先日、帰宅すると、薔薇の花束と『虚無への供物』初版本を抱えてソファに座り微笑む中井英夫のスナップ写真(92年2月29日の日付あり)を食卓の上に見つけ、一瞬不思議な気持ちに包まれた。
裏返してみると、本日より始まった「永遠の薔薇―中井英夫に捧げるオマージュ展」の案内葉書で、人形作家・ピクトリアリスト石塚公昭さんが送ってくださったのに違いない。葉書を見ると、このオマージュ展は「『虚無への供物』刊行40年記念企画」と掲げられており、中井が塔晶夫の名前で書いたかの『虚無への供物』は1964年2月29日に刊行されたということを知る。

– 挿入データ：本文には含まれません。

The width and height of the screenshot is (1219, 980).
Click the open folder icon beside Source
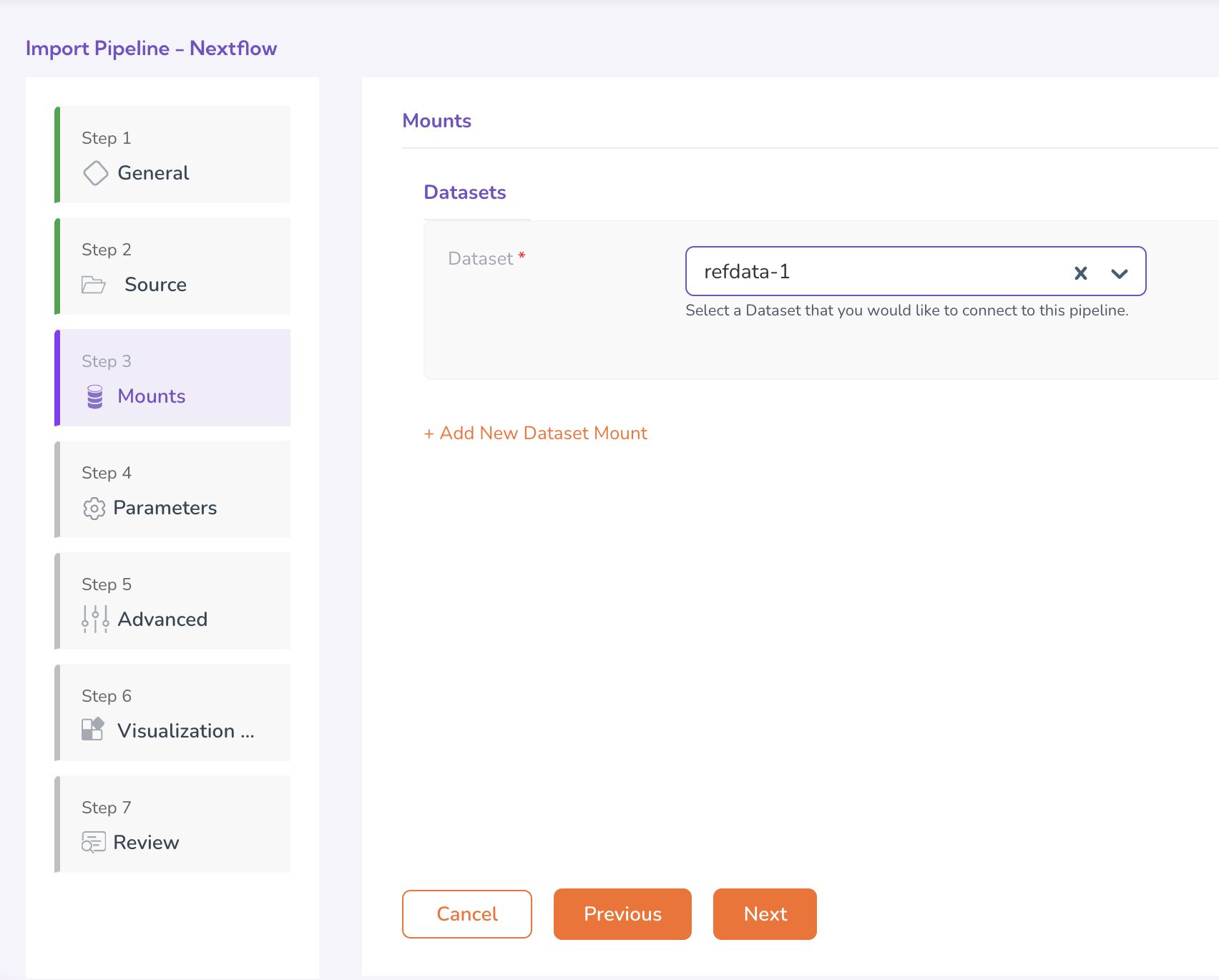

2月29日という、四年に一度しかめぐってこない日をこの本の奥付に選んだ中井英夫の深慮に感じ入るとともに、今年奇しくも(といっても、40年目なのだから当然だが)その29日がある年にあたっており、その日が目前に近づいていることを、展覧会初日であることとともに強烈に印象づけられたのである。

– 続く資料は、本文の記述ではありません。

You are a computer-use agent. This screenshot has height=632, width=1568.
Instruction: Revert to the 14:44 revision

さいわい29日(今日のこと)は、東北のある町に日帰りで出張する予定があって、読書に充てるべき移動時間はたっぷりある。この日を目指し数日前より創元ライブラリ版全集(第1巻)のテキスト*1を読み始め、めでたく40年前に刊行されたと同じ日に読み終えることができた。
十数年前に読んで以来、ここ数年再読の機会をうかがい、一度は手をつけたことすらあったのに、数十頁読んで中断したままだった。今回の案内葉書と、そこにある40年、2月29日という数字が『虚無への供物』と私の距離をぐんと縮めたわけである。
再読したところ、移動の間寝る間も惜しんで読みつづけるほど興奮の書だった。例のごとく犯人もトリックも忘れていたけれども、かすかな記憶を呼び覚まされつつ再読する時間は至福のものだった。
重要なモチーフは、この作品が舞台となった1954年から55年にかけての日本というきわめて限定された時期のうえに成り立ったもので、その意味で歴史的なミステリである。この時期の社会にたれ込めていた暗鬱な雰囲気を共有しないとわからないかといえばそうでもない。逆にこのなかで展開する社会批評の矛先は、現代の社会状況においてもなお有効であると思われるのである。
…と陳腐な感想はやめておこう。
ミステリゆえ内容に深く立ち入ることはしないが、本作品に強く影響を受け、東京に来てからこつこつと五色不動詣でを達成した身にとっては、目黒・目白・目青・目赤・目黄の五色不動のトポスの象徴性は、東京に住んだことでなお強烈な地理的感覚を植え付けられる。五色不動と聞くと条件反射のように頭の中に繰り返し立ち現れていたイメージは、本作品のなかに登場する目赤不動訪問のシーンであったことを確認もできた。
さらにこんな一節はどうだろう。

国電目白駅を出て、駅前の大通りを千歳橋の方角に向うと、右側には学習院の塀堤が長く続いているばかりだが、左は川村女学院から目白署と並び、その裏手一帯は、遠く池袋駅を頂点に、逆三角形の広い斜面を形づくっている。この斜面だけは運よく戦災にも会わなかったので、戦前の古い住宅がひしめくように建てこみ、その間を狭い路地が前後気ままに入り組んで、古い東京の面影を忍ばせるが、土地慣れぬ者には、まるで迷路へまぎれこんだような錯覚を抱かせるに違いない。(創元ライブラリ版、42頁)
作品の舞台となる氷沼家のある目白の地の描写だが、地図を見るとこのあたりの雰囲気は大きく変わってはいないようだ。これを読んで、私の心は目白に飛んでいる。